Collected data

Segment Open

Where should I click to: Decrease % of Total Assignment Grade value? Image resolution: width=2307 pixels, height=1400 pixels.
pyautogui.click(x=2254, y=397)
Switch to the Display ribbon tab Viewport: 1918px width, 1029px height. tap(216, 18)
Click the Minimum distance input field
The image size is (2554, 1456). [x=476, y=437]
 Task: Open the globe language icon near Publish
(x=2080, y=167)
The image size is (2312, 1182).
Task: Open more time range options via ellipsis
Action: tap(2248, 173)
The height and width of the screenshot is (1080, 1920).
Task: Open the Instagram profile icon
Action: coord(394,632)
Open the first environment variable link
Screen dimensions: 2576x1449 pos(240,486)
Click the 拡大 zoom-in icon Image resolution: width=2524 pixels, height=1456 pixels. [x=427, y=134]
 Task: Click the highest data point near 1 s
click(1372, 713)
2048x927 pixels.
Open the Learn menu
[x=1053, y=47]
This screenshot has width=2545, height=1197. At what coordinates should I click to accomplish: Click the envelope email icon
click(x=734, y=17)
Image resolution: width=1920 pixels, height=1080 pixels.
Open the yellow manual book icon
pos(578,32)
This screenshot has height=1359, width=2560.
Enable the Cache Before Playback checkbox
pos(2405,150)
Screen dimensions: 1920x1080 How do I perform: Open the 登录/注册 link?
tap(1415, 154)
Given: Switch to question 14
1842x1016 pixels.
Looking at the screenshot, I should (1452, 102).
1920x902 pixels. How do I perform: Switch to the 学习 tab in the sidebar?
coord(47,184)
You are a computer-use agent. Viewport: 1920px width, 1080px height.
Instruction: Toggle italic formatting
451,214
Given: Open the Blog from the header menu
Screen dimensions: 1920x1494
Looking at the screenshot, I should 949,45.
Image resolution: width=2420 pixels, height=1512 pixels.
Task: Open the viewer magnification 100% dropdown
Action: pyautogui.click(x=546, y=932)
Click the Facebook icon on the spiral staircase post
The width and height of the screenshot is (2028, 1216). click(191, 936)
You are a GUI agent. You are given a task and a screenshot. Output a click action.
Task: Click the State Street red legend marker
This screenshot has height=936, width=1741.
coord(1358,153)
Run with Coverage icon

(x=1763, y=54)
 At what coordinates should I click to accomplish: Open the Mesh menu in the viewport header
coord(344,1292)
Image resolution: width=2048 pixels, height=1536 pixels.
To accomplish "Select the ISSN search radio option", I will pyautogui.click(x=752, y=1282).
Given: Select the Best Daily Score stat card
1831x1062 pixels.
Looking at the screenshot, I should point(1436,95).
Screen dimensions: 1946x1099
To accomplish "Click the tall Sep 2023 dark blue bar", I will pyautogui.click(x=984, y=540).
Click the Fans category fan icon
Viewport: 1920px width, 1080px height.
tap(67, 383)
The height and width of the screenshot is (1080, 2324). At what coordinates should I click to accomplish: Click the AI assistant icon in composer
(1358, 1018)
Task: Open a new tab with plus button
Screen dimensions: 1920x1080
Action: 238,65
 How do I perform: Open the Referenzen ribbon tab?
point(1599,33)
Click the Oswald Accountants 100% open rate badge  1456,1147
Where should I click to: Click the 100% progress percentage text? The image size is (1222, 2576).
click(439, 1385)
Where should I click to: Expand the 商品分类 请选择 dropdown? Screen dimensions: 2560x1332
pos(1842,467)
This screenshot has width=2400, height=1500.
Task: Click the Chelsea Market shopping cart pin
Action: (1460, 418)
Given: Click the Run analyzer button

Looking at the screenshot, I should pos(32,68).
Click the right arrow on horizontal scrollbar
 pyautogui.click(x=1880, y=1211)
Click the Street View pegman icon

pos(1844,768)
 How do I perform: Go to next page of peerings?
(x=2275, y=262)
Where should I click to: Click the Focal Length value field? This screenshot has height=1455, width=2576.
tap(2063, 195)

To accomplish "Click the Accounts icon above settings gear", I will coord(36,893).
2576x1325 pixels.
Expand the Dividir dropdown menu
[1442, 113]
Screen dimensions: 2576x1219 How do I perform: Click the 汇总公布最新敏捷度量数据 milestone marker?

Segment Closed

■ **Task statement**:
Filter the records above for the string "marker" and copy each matching line.

■ **Solution for this problem**:
Task: Click the State Street red legend marker
Screen dimensions: 2576x1219 How do I perform: Click the 汇总公布最新敏捷度量数据 milestone marker?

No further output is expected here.